Zerbrochene Traeume
„Hinauf jetzt in dein
Zimmer! Wenn du noch nicht siebzehn wärst, dann hättest du eine von mir
gefangen! Was glaubst du eigentlich, wer du bist, du kleine Göre! Da muss ich
mich - gerade den halben Arbeitstag vorüber - schon so aufregen! Du verlässt
das Haus nicht mehr! Und bevor du blöd da stehst, hilf lieber deiner Mutter in
der Küche! Und dann setz dich endlich auf deinen Hosenboden und tu was!“
Mit diesen Worten verließ Vater
das Haus und knallte wütend die Tür hinter sich zu. Am liebsten wäre ich auf
der Stelle fortgelaufen, egal wohin, nur irgendwohin.

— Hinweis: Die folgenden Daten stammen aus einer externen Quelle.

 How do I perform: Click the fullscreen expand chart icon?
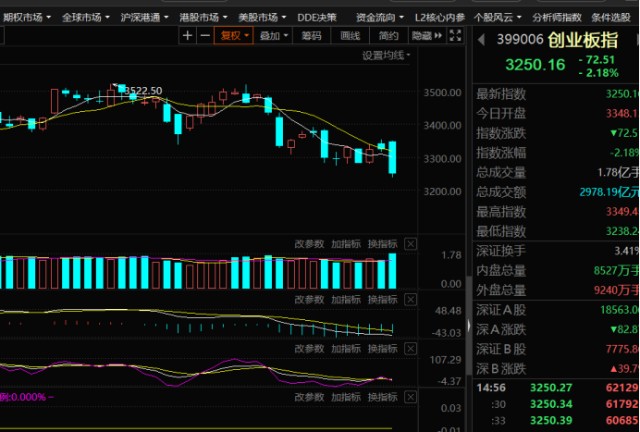(456, 36)
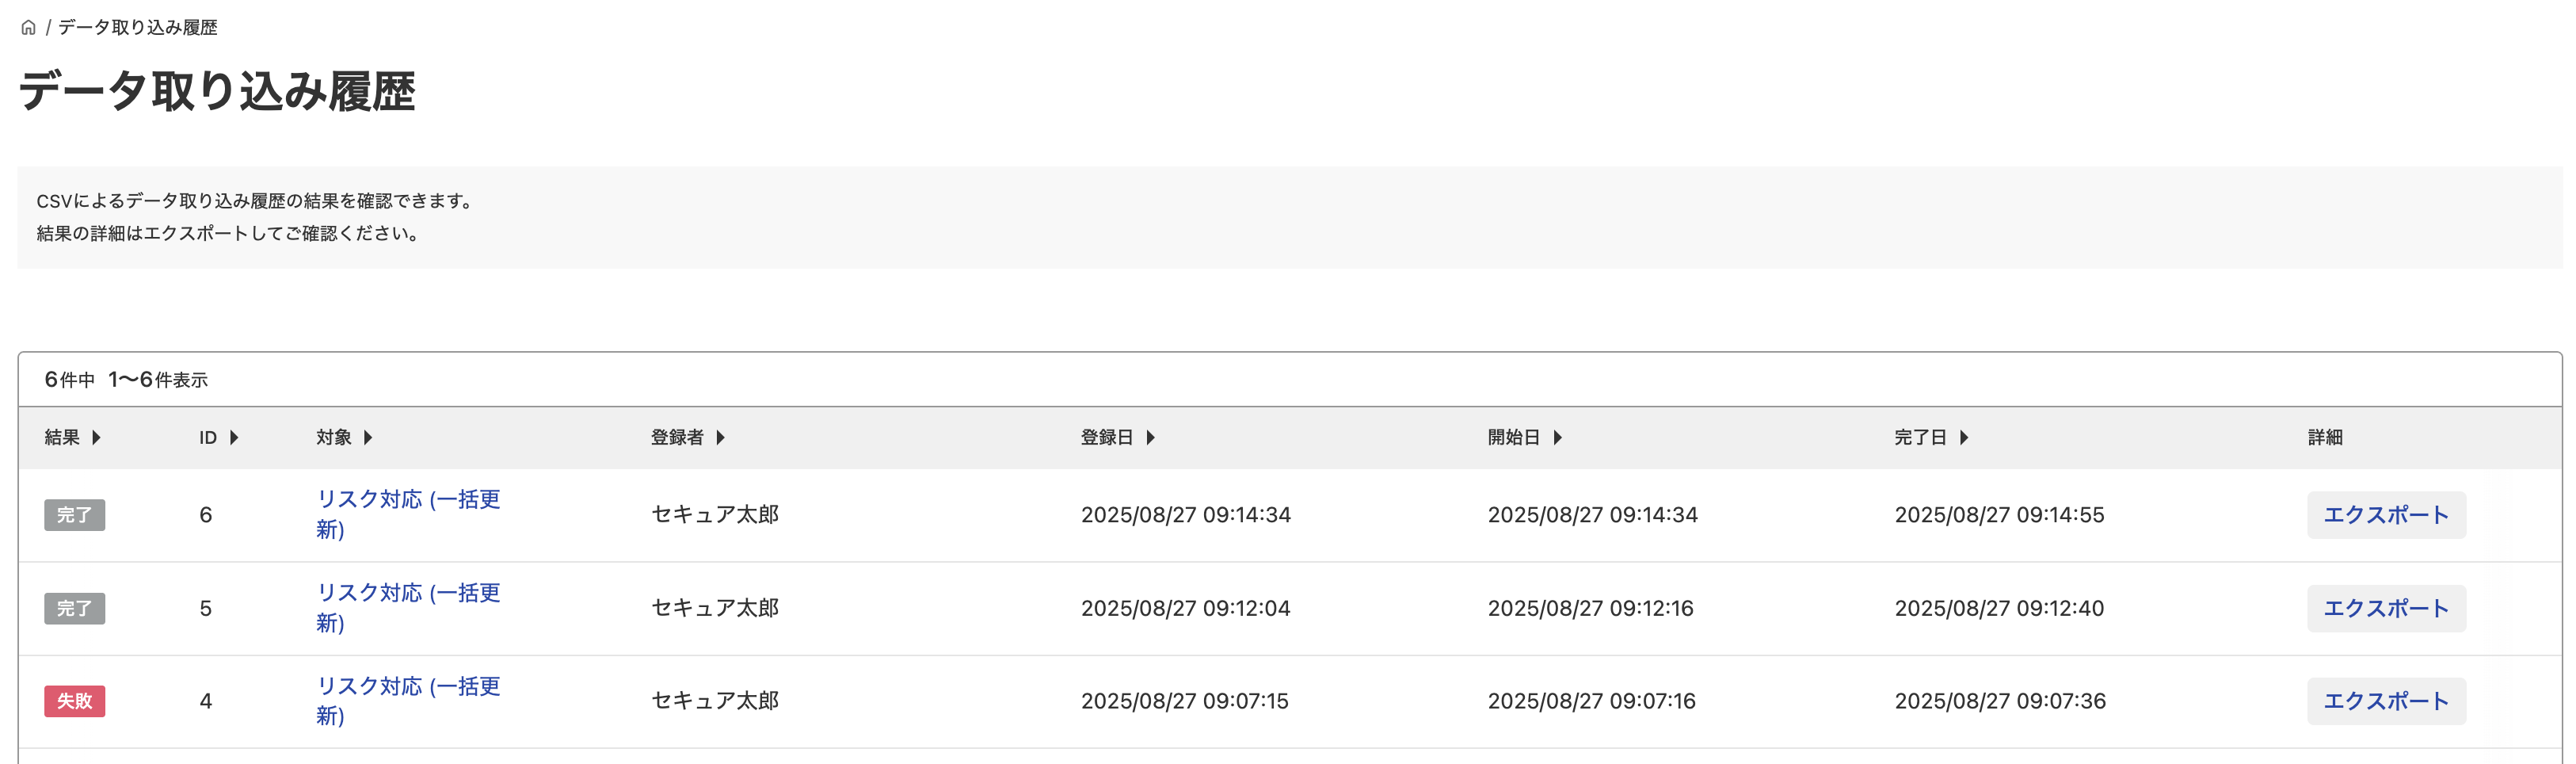
Task: Click the home icon in breadcrumb
Action: pos(28,28)
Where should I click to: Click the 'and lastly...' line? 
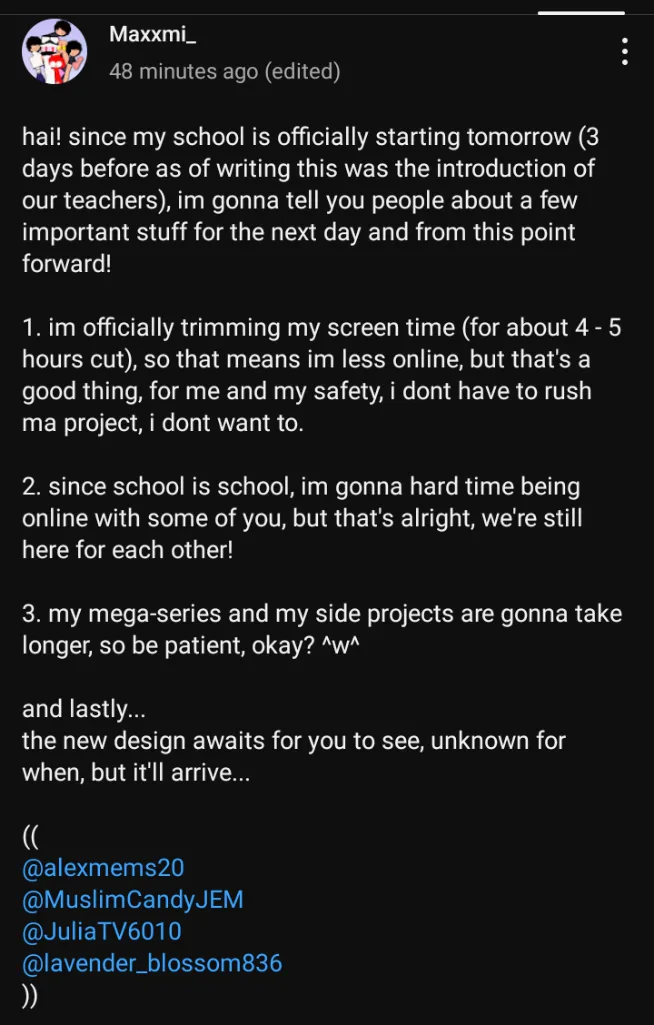pos(80,709)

Nur weg von hier. Als ich
an der Küche vorbeikam, um hinauf in mein Zimmer zu gehen, sagte Mutter: „Hör
auf deinen Vater!“
Du kannst mich mal!
Ich stapfte hoch in mein Zimmer.
Nachdem ich nur wenige Augenblicke auf meiner Couch gesessen und zum Fenster
hinaus gestarrt hatte, kam ich zu dem Entschluss, dass ich wirklich dringend
hier weg musste, wenn ich nicht vollkommen meine Nerven verlieren wollte. Also
lief ich in schnellen Schritten wieder hinunter, schnappte mir meine Jacke und
rannte einfach aus dem Haus. Meine Mutter hatte sofort wieder die Haustür
geöffnet und rief, außer sich vor Wut: „Jennifer! Jennifer, komm auf der Stelle
zurück! Jennifer, wenn dein Vater davon erfährt, dann kannst du was erleben!
Jennifer!“
Ihre Stimme wurde leiser. Mein
Atem fand langsam seinen regelmäßigen Rhythmus wieder. Sie konnte mich nicht
aufhalten! Niemand konnte das!
Nachdem ich eine ganze Weile umher
geirrt war, setzte ich mich erschöpft auf eine Bank. Ich war müde geworden,
durch die Aufregung und durch das viele Laufen. Ich wollte ein wenig auszuruhen
und legte mich quer auf die abgenutzte Holzbank am Rande eines Parks. Die
Blätter eines Baumes über mir wehten sachte im Wind. Bald fielen mir die Augen
zu.
2.
Eine laute Hupe riss mich aus dem
Schlaf. Verwundert blickte ich mich um. Wo war ich? Langsam fiel es mir wieder
ein: Ich war nach dem Streit fortgelaufen. Blinzelnd streckte ich mich. Ich
hatte nicht die geringste Ahnung, wo ich mich befand. Es herrschte dichter
Verkehr auf den Straßen, nicht sehr weit von mir entfernt wurde an einer
Kreuzung gehupt, Reifen quietschten, ein Krachen. Auf der gegenüberliegenden
Straßenseite tummelten sich eine Menge Leute, darunter hauptsächlich
Jugendliche, vor den Bars und Kneipen. Die Gegend hier war verschmutzter und
dreckiger als die, die ich kannte. Da bereits die bunten Lichter der
Einkehrungen eingeschaltet waren, schloss ich daraus, dass es mittlerweile
Abend sein musste. Ich hatte doch eine ganze Weile geschlafen!
Plötzlich fielen mir zwei
aufgedonnerte Mädchen auf, die Spitzenkleidung und Strapse trugen, die ihre
Körper nur andeutungsweise bedeckten. Ein Wagen hielt, als eine von ihnen
einstieg und mit einem älteren Herrn davon brauste. Es gab mir zu denken, dass
sie kaum älter schien, als ich.
Etwas weiter entfernt bahnte sich
eine Schlägerei an. Ein Mann schlug einen Jungen, der nicht schüchtern war und
zum Gegenangriff überging. Doch schon bald lag er blutend auf dem Boden und
rührte sich nicht mehr.
Ich zuckte mit den Schultern und
stand schließlich auf. Ich überlegte, was ich nun tun sollte, denn nach Hause
wollte ich auf keinen Fall. Zumindest noch nicht jetzt - der Abend war noch so
jung, und wenn ich nun daheim ankommen würde, müsste ich erst einmal die
Standpauken meiner Eltern über mich ergehen lassen, das schadenfrohe Grinsen
meiner Schwester ertragen und schließlich mein Abendessen auf meinem Zimmer
essen. Dazu war ich im Augenblick wirklich nicht in Stimmung.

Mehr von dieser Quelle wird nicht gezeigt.